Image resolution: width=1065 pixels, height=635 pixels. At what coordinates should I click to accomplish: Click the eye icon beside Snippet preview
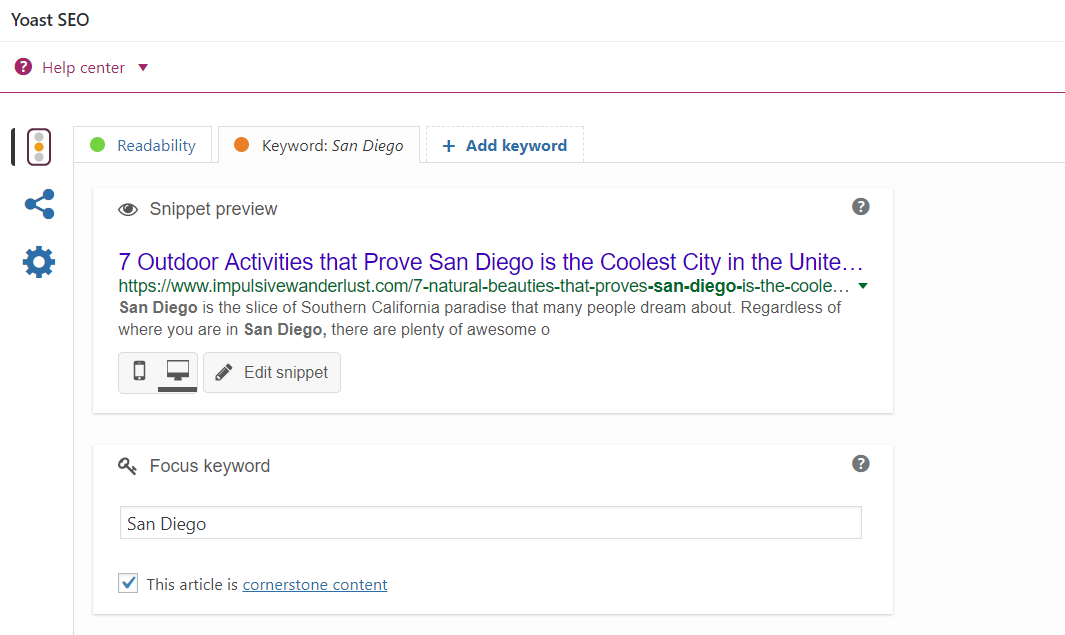128,210
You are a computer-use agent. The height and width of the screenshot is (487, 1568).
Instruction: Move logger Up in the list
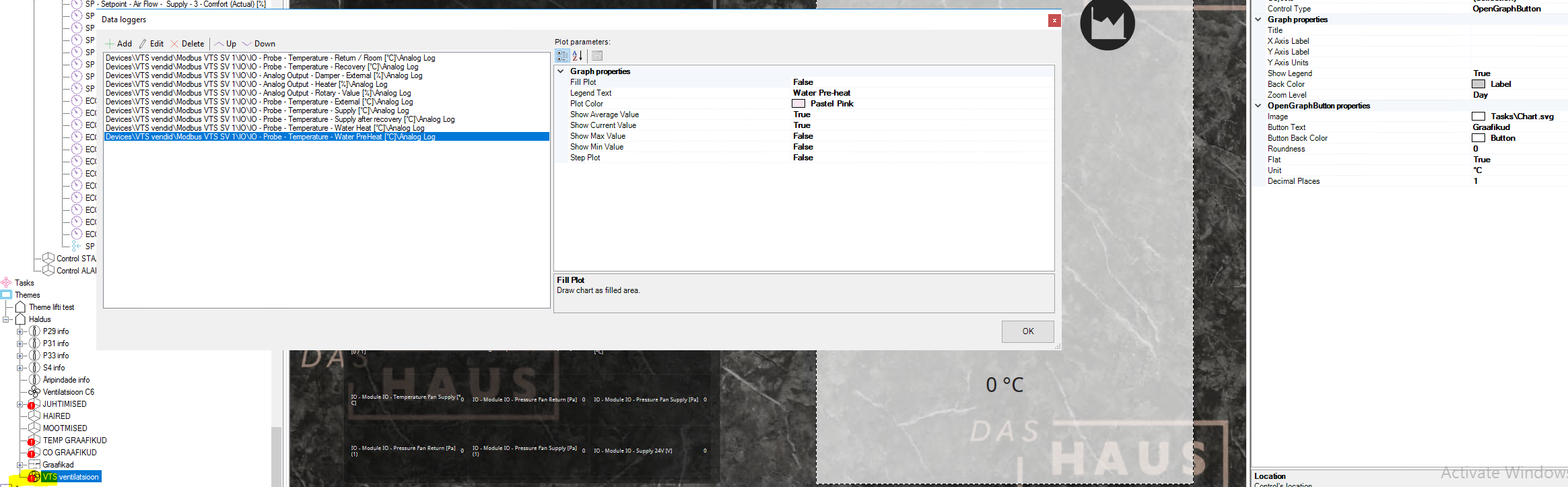pyautogui.click(x=226, y=44)
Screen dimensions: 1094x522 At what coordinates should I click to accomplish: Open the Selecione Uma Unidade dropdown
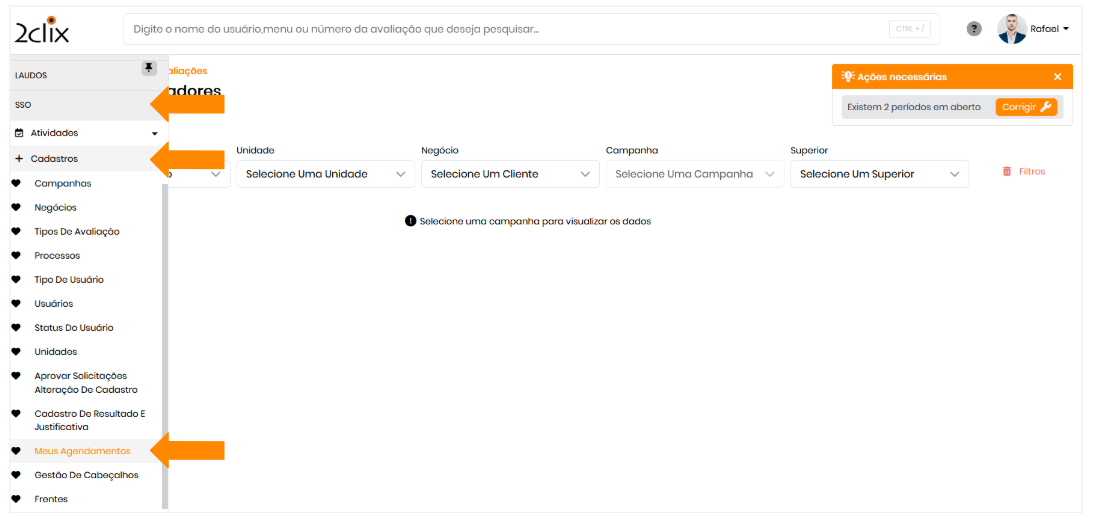[x=325, y=174]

-=-=-=-=-

• _Instructions to follow_: Everything in the material except the pictures should be restated word for word.

• _Solution_:
Image resolution: width=1065 pixels, height=635 pixels. At what coordinates should I click to accomplish: Click the eye icon beside Snippet preview
128,210
You are a computer-use agent. The height and width of the screenshot is (487, 1568).
Instruction: Move logger Up in the list
pyautogui.click(x=226, y=44)
Screen dimensions: 1094x522 At what coordinates should I click to accomplish: Open the Selecione Uma Unidade dropdown
[x=325, y=174]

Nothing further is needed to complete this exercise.